- What you need to do: The answer must be the full data, restated word for word, with no pictures in it.

- Material shown:

[Start of section]

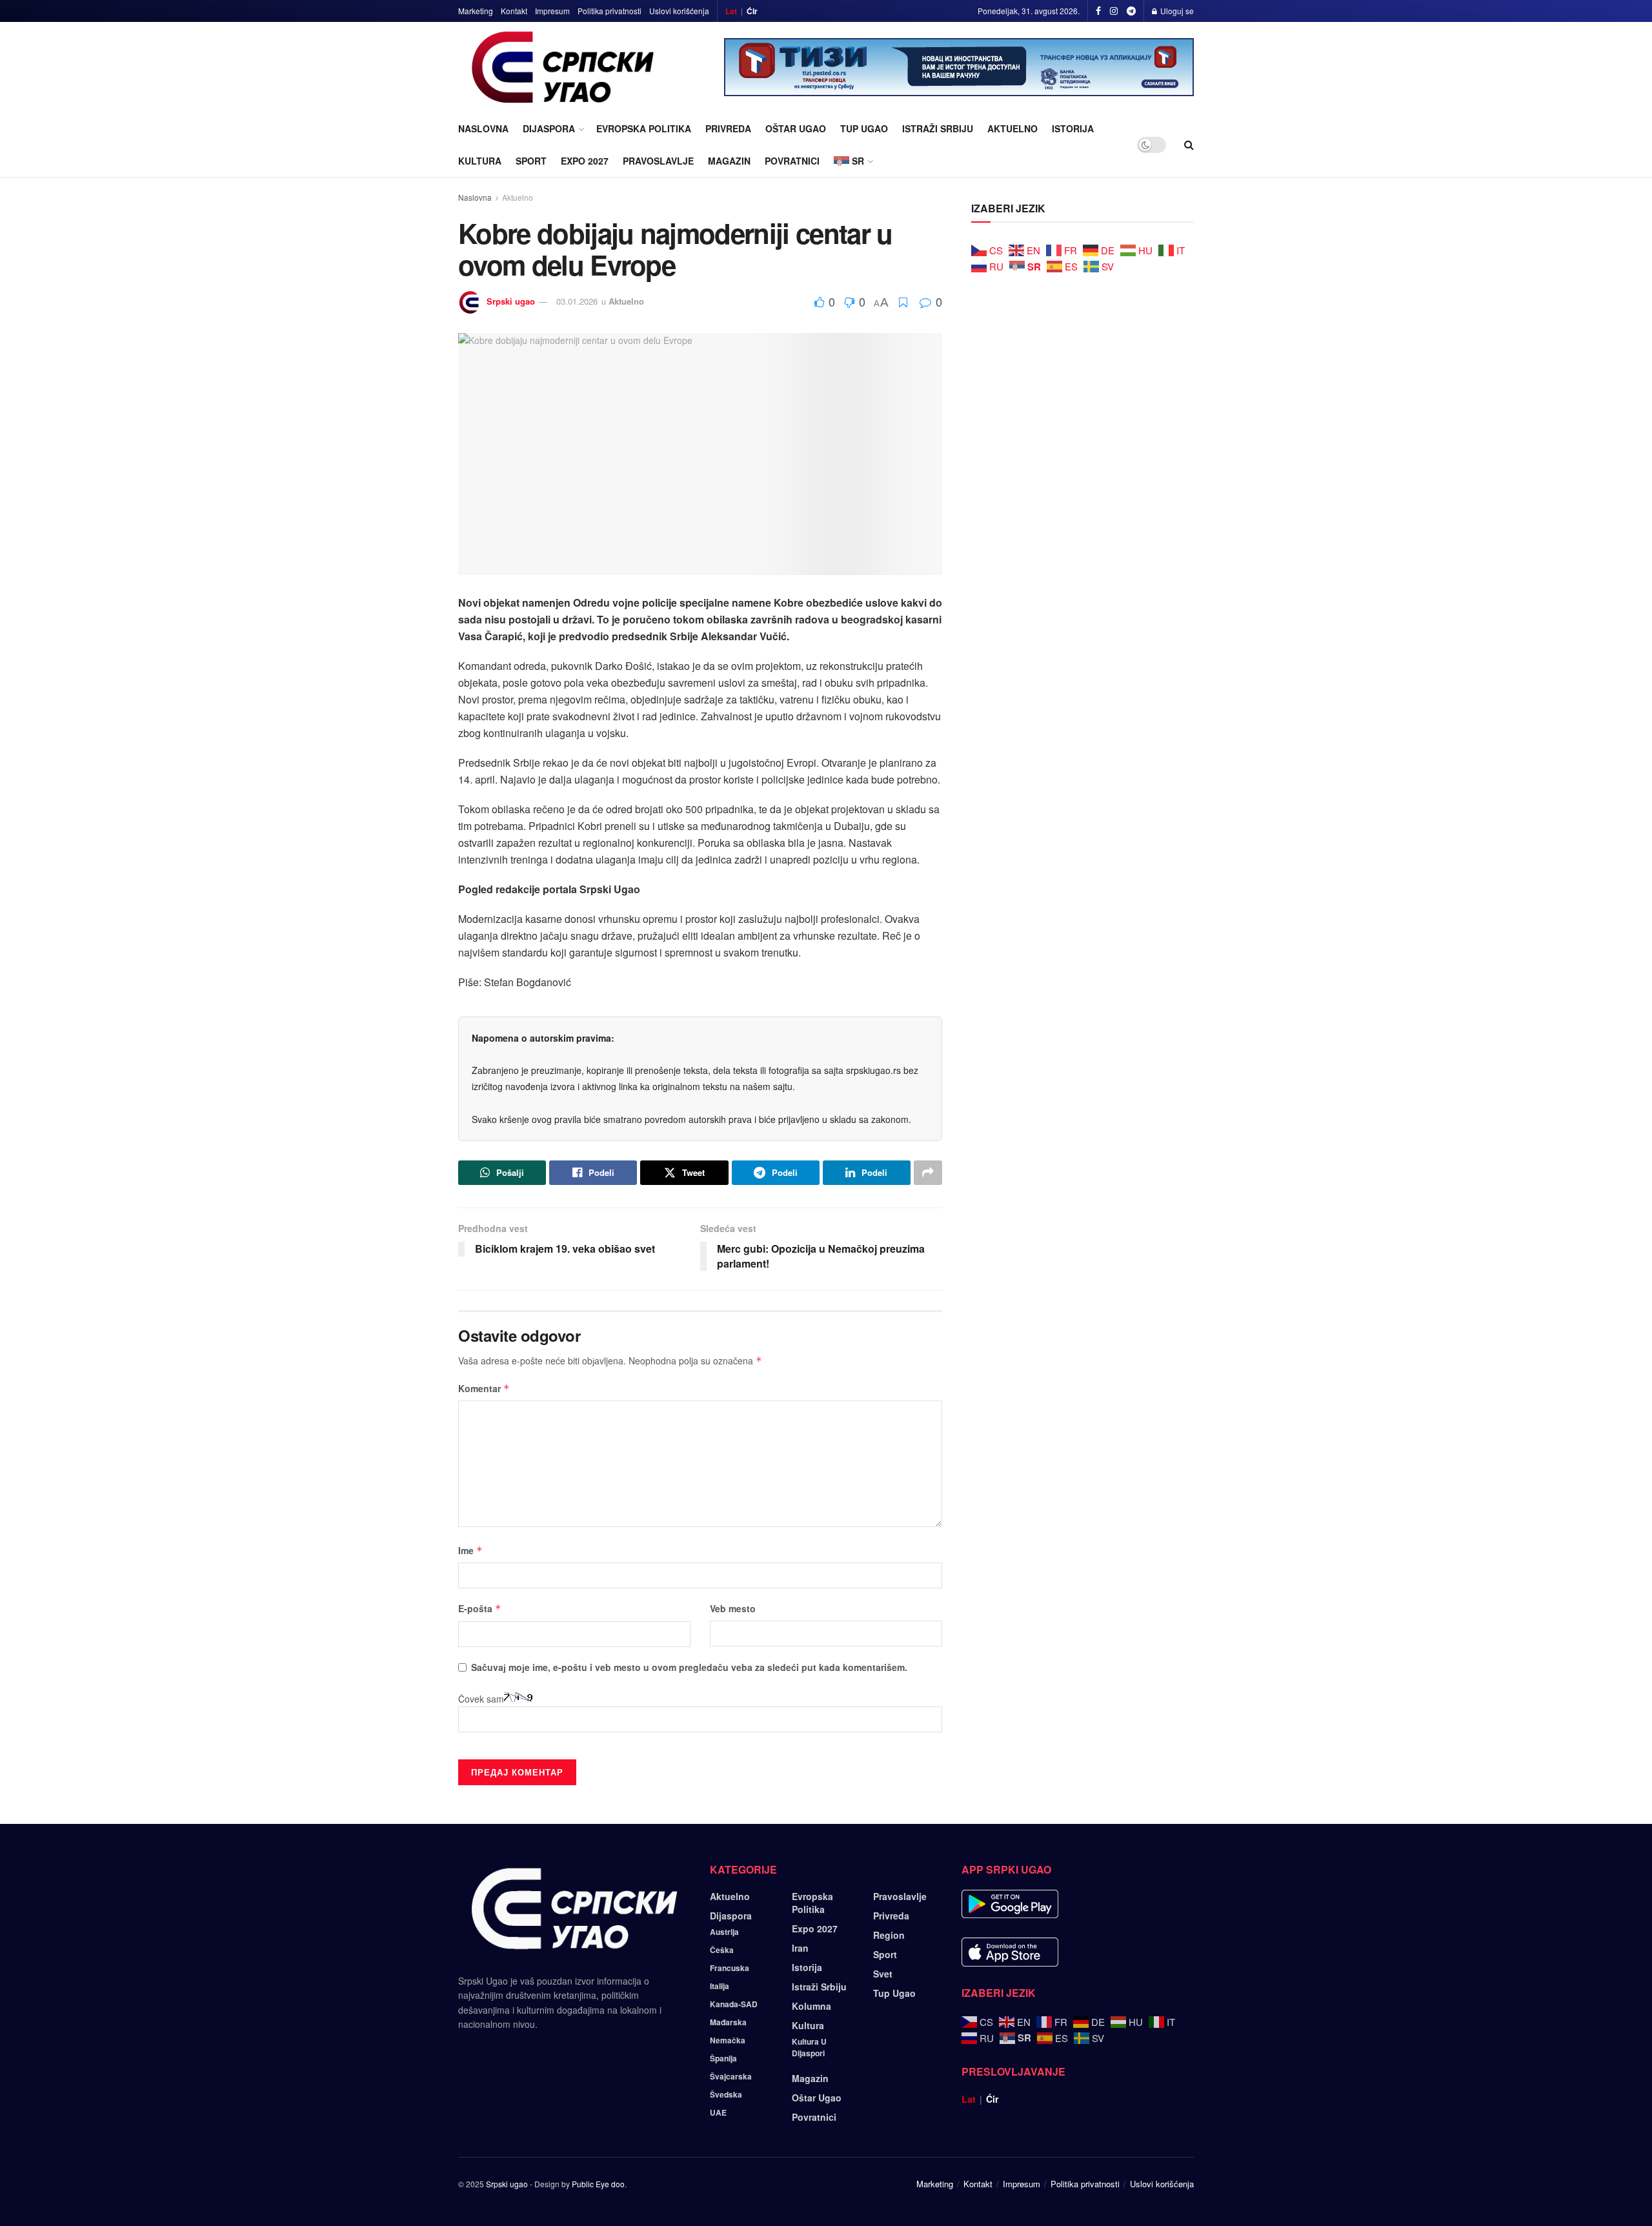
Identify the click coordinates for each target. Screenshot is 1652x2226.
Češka (722, 1950)
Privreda (728, 128)
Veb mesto (733, 1608)
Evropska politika (643, 128)
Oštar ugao (795, 128)
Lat (731, 11)
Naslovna (483, 128)
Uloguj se (1176, 10)
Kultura (479, 160)
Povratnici (792, 160)
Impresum (552, 10)
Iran (800, 1947)
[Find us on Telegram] (1131, 11)
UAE (718, 2112)
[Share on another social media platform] (928, 1172)
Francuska (729, 1968)
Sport (531, 160)
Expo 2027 (585, 160)
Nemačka (727, 2040)
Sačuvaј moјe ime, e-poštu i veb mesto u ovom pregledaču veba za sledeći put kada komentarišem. (689, 1667)
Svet (882, 1973)
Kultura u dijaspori (809, 2047)
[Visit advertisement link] (959, 67)
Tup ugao (864, 128)
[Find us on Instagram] (1114, 11)
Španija (723, 2058)
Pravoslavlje (658, 160)
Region (889, 1934)
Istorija (1073, 128)
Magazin (729, 160)
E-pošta (479, 1608)
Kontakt (514, 10)
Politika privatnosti (609, 10)
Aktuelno (1012, 128)
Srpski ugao (511, 301)
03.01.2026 (577, 301)
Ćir (752, 11)
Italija (719, 1986)
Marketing (475, 10)
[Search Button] (1189, 144)
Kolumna (811, 2005)
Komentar (484, 1388)
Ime (470, 1550)
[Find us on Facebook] (1098, 11)
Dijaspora (549, 128)
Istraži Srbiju (937, 128)
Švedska (726, 2094)
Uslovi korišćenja (679, 10)
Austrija (724, 1932)
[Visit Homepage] (563, 67)
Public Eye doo (598, 2183)
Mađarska (728, 2022)
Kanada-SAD (734, 2004)
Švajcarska (731, 2076)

[End of section]

- Answer area:
Identify the click coordinates for each target. Screenshot is 1652x2226.
Češka (722, 1950)
Privreda (728, 128)
Veb mesto (733, 1608)
Evropska politika (643, 128)
Oštar ugao (795, 128)
Lat (731, 11)
Naslovna (483, 128)
Uloguj se (1176, 10)
Kultura (479, 160)
Povratnici (792, 160)
Impresum (552, 10)
Iran (800, 1947)
[Find us on Telegram] (1131, 11)
UAE (718, 2112)
[Share on another social media platform] (928, 1172)
Francuska (729, 1968)
Sport (531, 160)
Expo 2027 (585, 160)
Nemačka (727, 2040)
Sačuvaј moјe ime, e-poštu i veb mesto u ovom pregledaču veba za sledeći put kada komentarišem. (689, 1667)
Svet (882, 1973)
Kultura u dijaspori (809, 2047)
[Visit advertisement link] (959, 67)
Tup ugao (864, 128)
[Find us on Instagram] (1114, 11)
Španija (723, 2058)
Pravoslavlje (658, 160)
Region (889, 1934)
Istorija (1073, 128)
Magazin (729, 160)
E-pošta (479, 1608)
Kontakt (514, 10)
Politika privatnosti (609, 10)
Aktuelno (1012, 128)
Srpski ugao (511, 301)
03.01.2026 (577, 301)
Ćir (752, 11)
Italija (719, 1986)
Marketing (475, 10)
[Search Button] (1189, 144)
Kolumna (811, 2005)
Komentar (484, 1388)
Ime (470, 1550)
[Find us on Facebook] (1098, 11)
Dijaspora (549, 128)
Istraži Srbiju (937, 128)
Švedska (726, 2094)
Uslovi korišćenja (679, 10)
Austrija (724, 1932)
[Visit Homepage] (563, 67)
Public Eye doo (598, 2183)
Mađarska (728, 2022)
Kanada-SAD (734, 2004)
Švajcarska (731, 2076)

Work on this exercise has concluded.